WHAT YOU NEED TO DO: Please copy out the listing lines from the one containing "Where should I" through the one containing "pos(80,264)", both included, character for character.

PROVIDED DATA:
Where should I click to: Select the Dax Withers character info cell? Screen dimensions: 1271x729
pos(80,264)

==

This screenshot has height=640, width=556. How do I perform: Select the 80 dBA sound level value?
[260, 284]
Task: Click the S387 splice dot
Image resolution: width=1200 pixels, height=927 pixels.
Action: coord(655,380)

--

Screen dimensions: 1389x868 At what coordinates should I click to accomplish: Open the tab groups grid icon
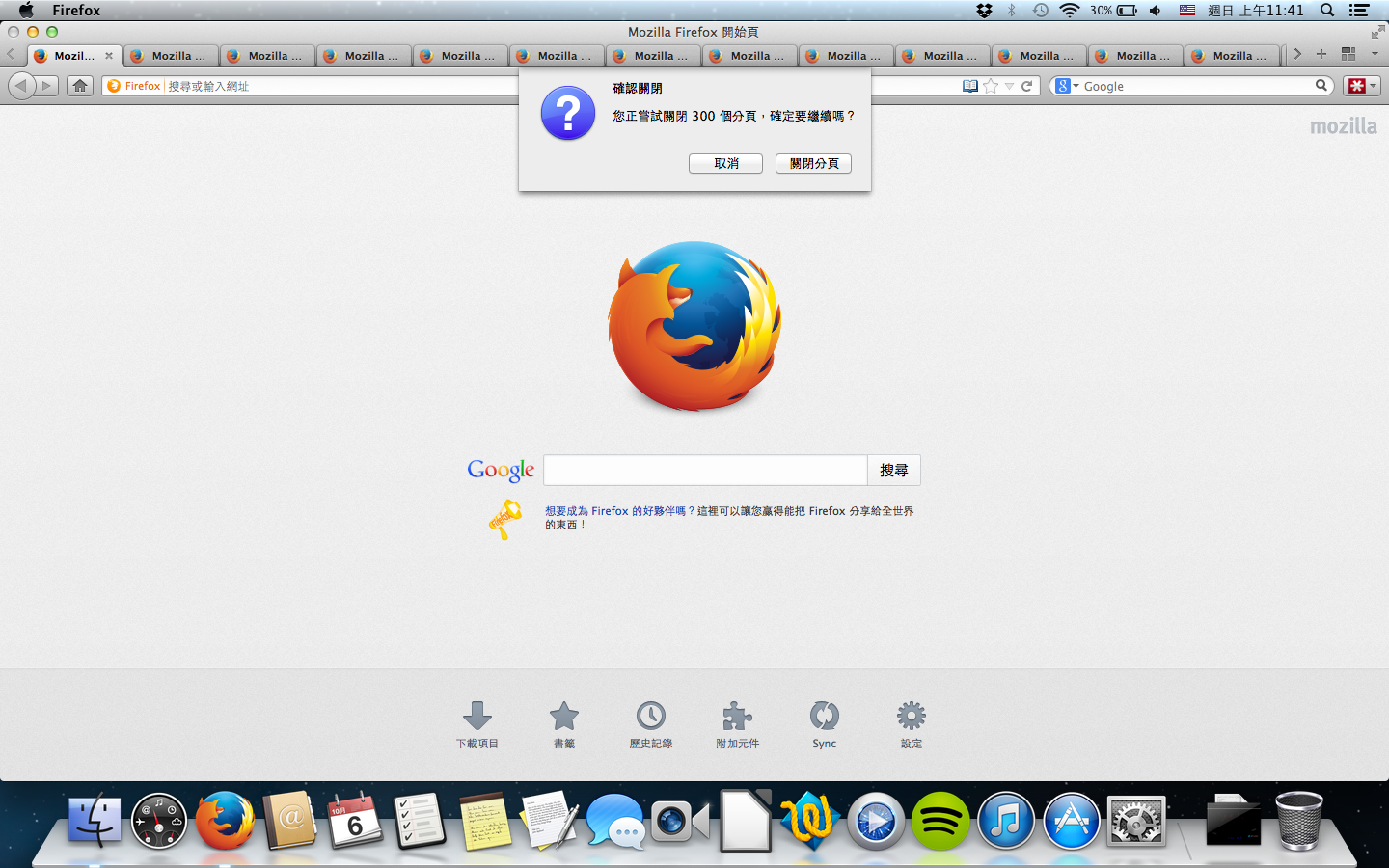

RESULT OF THIS TASK:
Where should I click to: Select the Dax Withers character info cell? Screen dimensions: 1271x729
pos(80,264)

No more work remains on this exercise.